Rider receives the largest gift ever in its history

Rider University announced on Friday it has been given the largest gift ever in its history.

The Lawrenceville-based higher education institution said its College of Business Administration will now be known as the Norm Brodsky College of Business after a $10 million investment by alumnus and entrepreneur Norm Brodsky and his wife and business partner, Elaine.

The gift is for business students and to support future business school projects.

Brodsky is a lawyer and accountant who has successfully launched eight businesses. He is also an adjunct professor at the university and has been instrumental in providing students networking opportunities. In addition to his startups, he has served as a contributing writer at Inc. magazine and has regularly appeared on MSNBC, CNN and Bloomberg TV.
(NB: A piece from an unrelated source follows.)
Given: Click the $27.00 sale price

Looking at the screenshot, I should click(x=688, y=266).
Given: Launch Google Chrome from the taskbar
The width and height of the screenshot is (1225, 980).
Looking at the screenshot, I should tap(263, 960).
The announcement about the new name for the 154-year-old business college was made on the university’s Campus Green in front of students, faculty and staff.

“This extraordinary gift exemplifies Norm and Elaine’s deep passion for Rider and its students,” Gregory G. Dell’Omo, president, Rider University, said. “In recognizing this unprecedented level of support, we look to the future, and to what can be accomplished because of the generosity of the Brodskys. The impact of this gift will be nothing short of remarkable for our University.”

This is the first college at Rider that has been named after an alumnus, it said.

Brodsky said his time at the unviersity gave him a solid foundation to build his career.

“The most important factor in starting and running a business are the numbers,” he said. “You have to be able to understand the numbers, and as an accounting major I got that background early on.”

Elaine Brodsky is the chairperson of the North Brooklyn Chamber of Commerce and serves on a variety of other boards, including the League Education and Treatment Center.

Over the summer, Norm Brodsky helped develop Rider’s Innovation Intensive at the University of Oxford, a collaboration between Rider and St. Stephen’s House. The program provides 25 Rider students and recent alumni the opportunity to interact with and learn from 14 U.S.-based CEOs. The Brodskys have also created the Norm Brodsky Idea/Business Concept Competition, a nationwide high school business competition at Rider for young entrepreneurs. The grand prize is a four-year, full-tuition scholarship to Rider.

“Norm has continually sought and developed ways to allow our students to get valuable exposure to the business world, giving them insight and the opportunity to ask questions about how business is practiced today,” Eugene Kutcher, the college’s interim dean, said. “This knowledge is exactly the type of information to which all leaders of developing businesses wish they had access, so these opportunities give our students a leg up on competition once they graduate.”